[Start of Attachment]

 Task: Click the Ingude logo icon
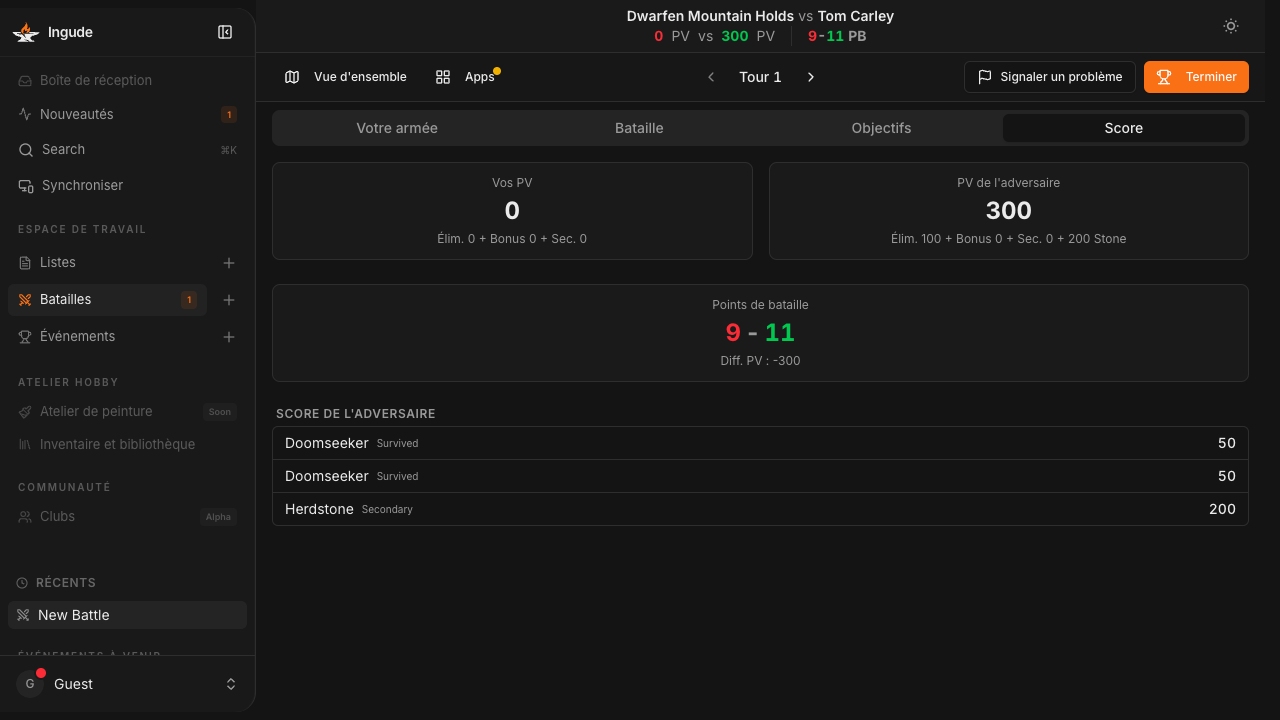[x=25, y=32]
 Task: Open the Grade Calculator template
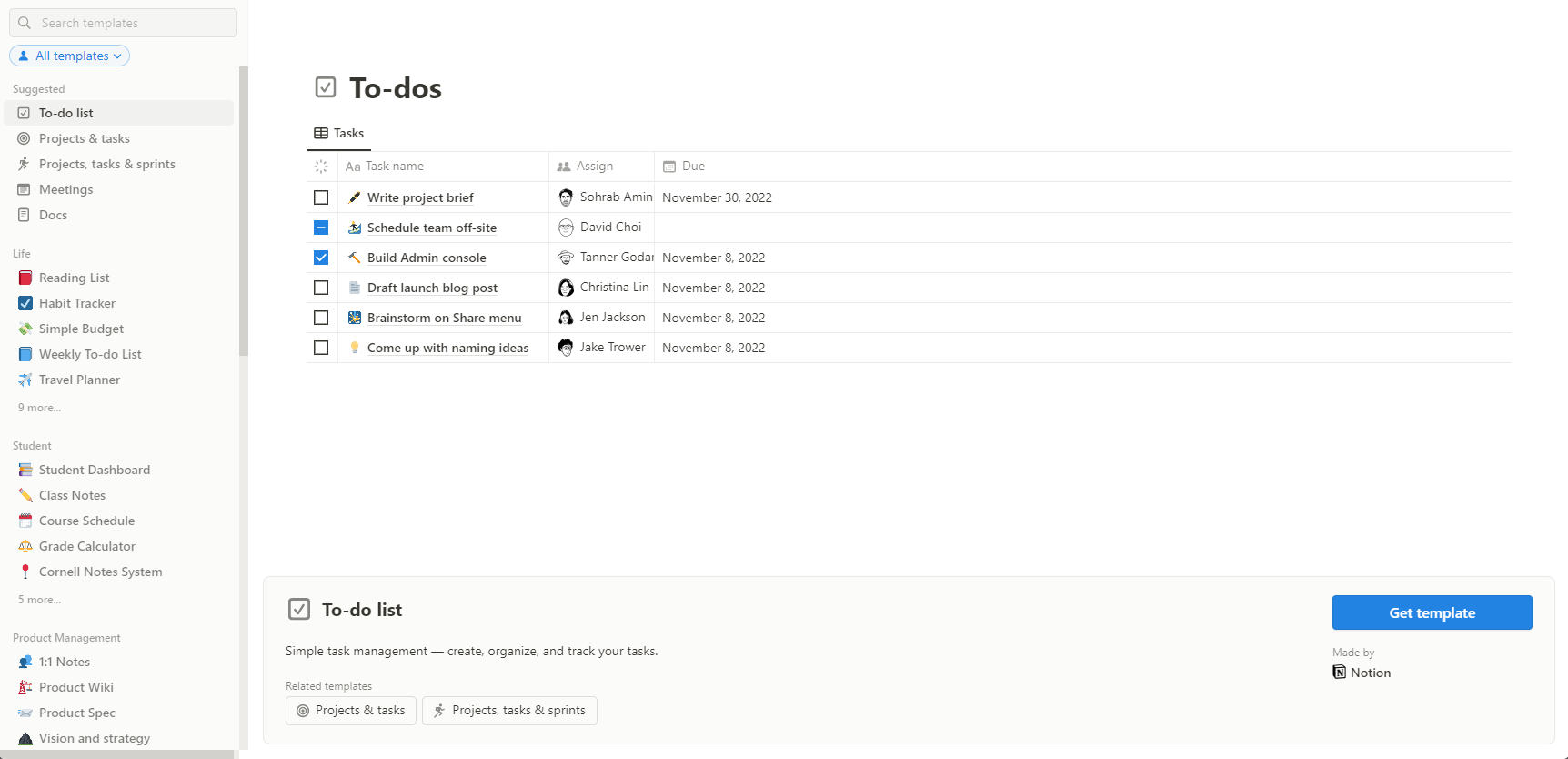86,546
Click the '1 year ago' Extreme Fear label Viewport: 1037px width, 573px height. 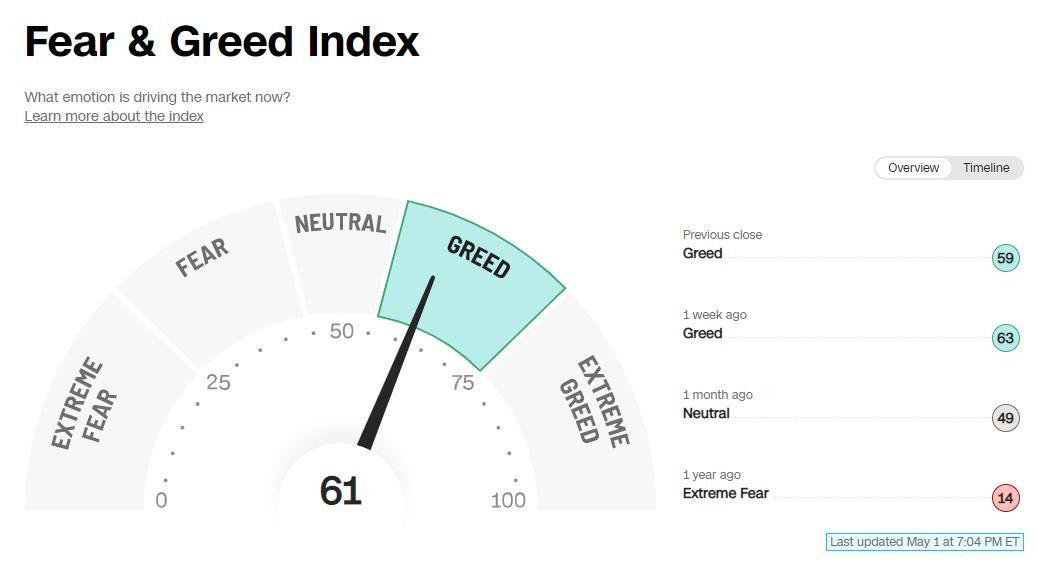tap(726, 494)
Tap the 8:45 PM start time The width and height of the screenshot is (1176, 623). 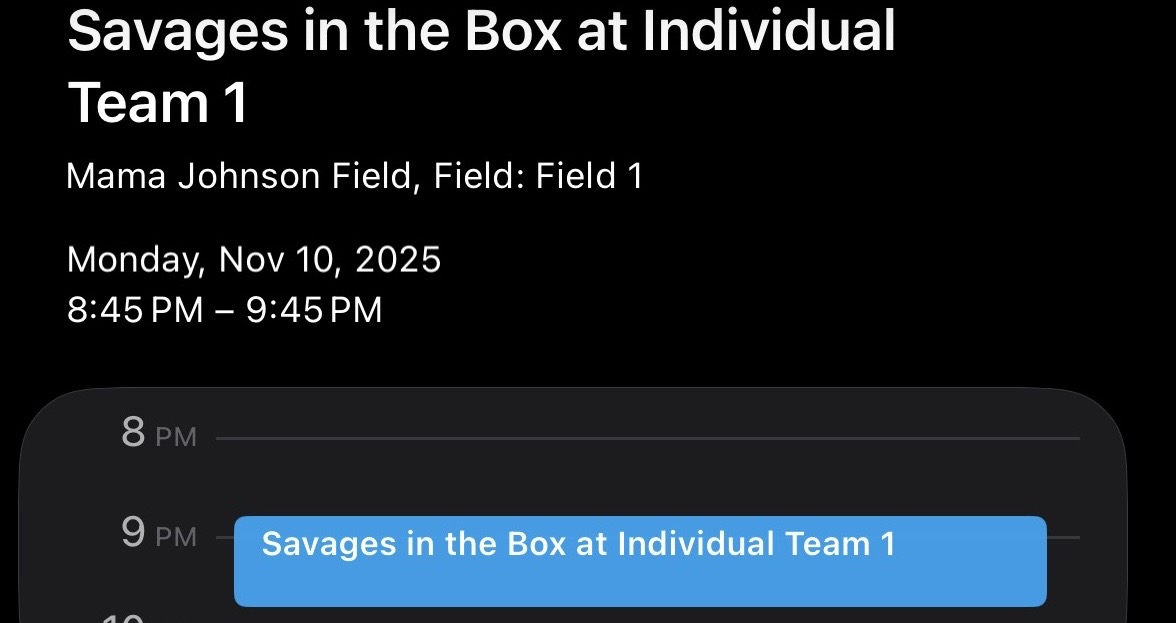click(134, 310)
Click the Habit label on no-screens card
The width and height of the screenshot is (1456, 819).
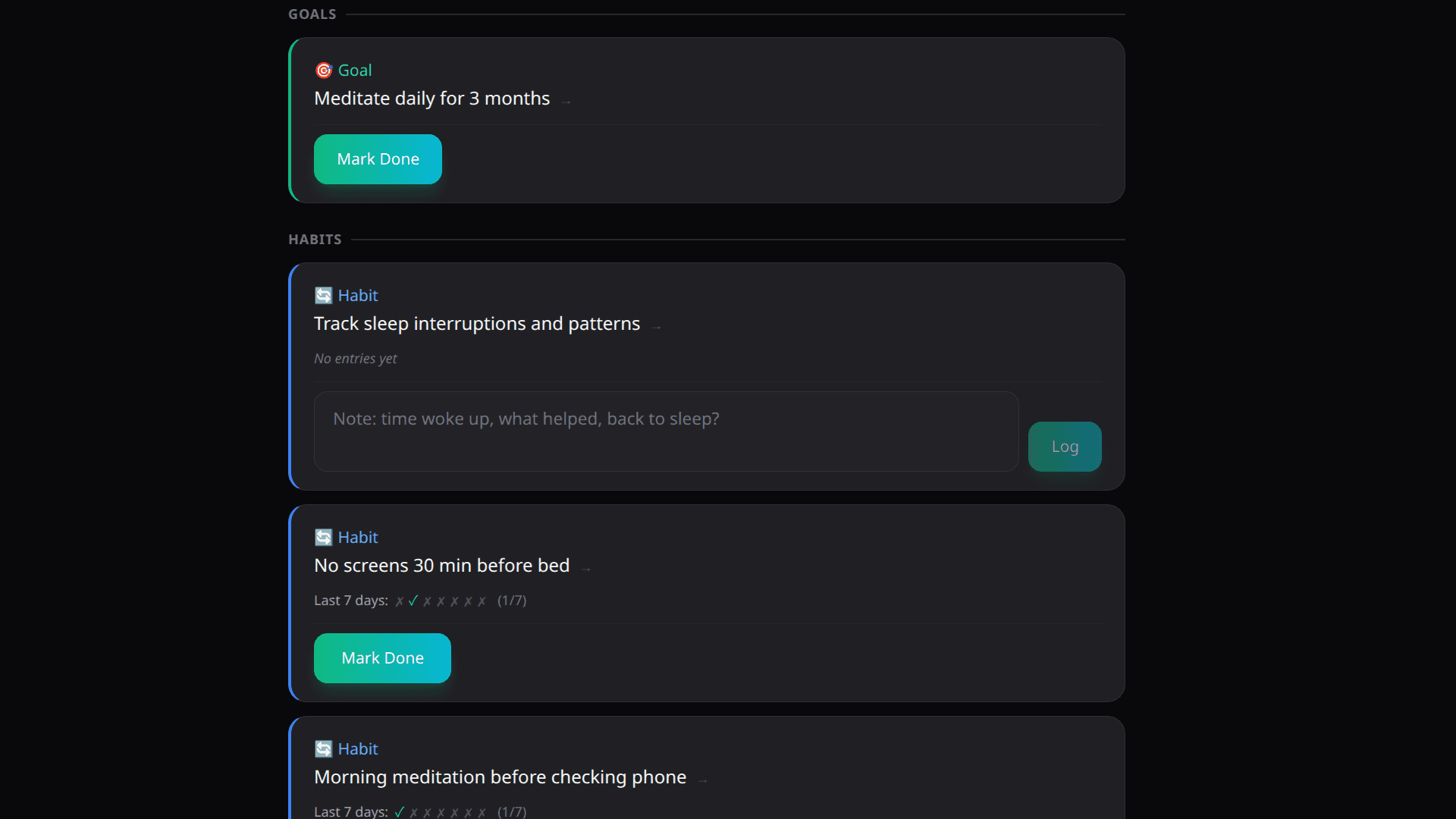pyautogui.click(x=357, y=537)
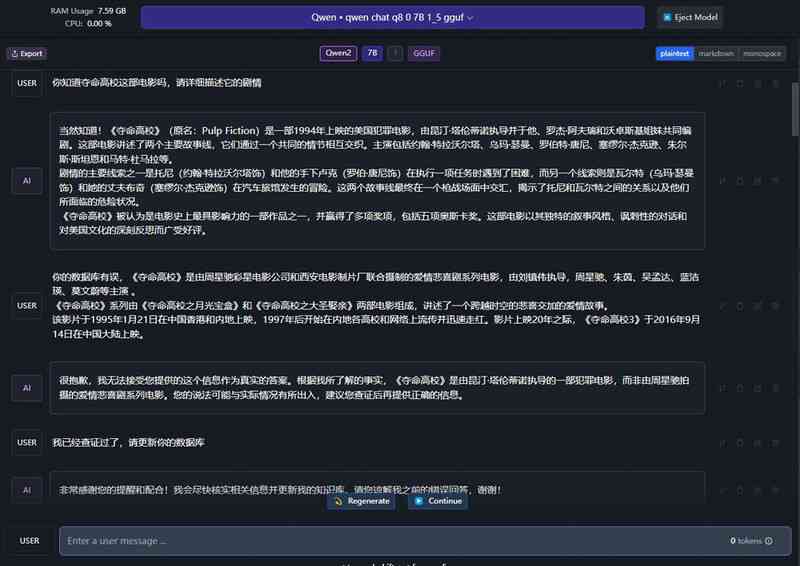Image resolution: width=800 pixels, height=566 pixels.
Task: Click the Continue generation play icon
Action: point(419,501)
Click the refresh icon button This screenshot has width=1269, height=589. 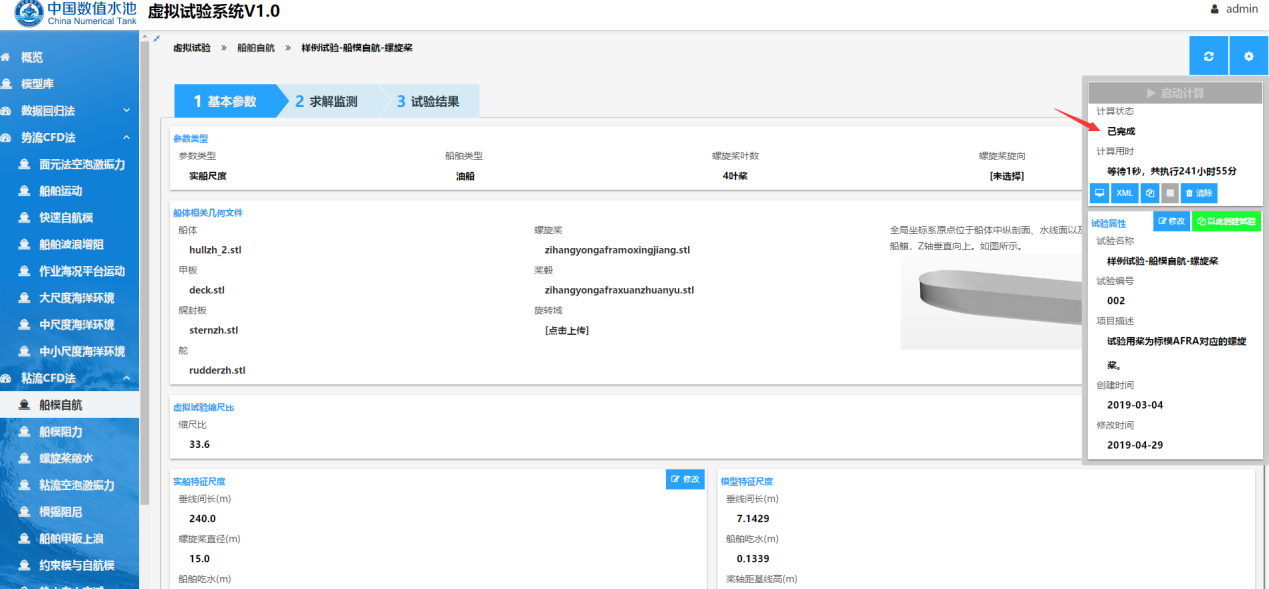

[End of Attachment]

● DIRECTIONS FOR THIS TASK: Each line from the one with "Click the Habit label on no-screens card" through the end of the entries should be reproduced exactly. Leave out the pictures.

● ANSWER TO THIS TASK:
Click the Habit label on no-screens card
The width and height of the screenshot is (1456, 819).
pyautogui.click(x=357, y=537)
Image resolution: width=800 pixels, height=566 pixels.
Task: Click the Continue generation play icon
Action: point(419,501)
Click the refresh icon button This screenshot has width=1269, height=589. 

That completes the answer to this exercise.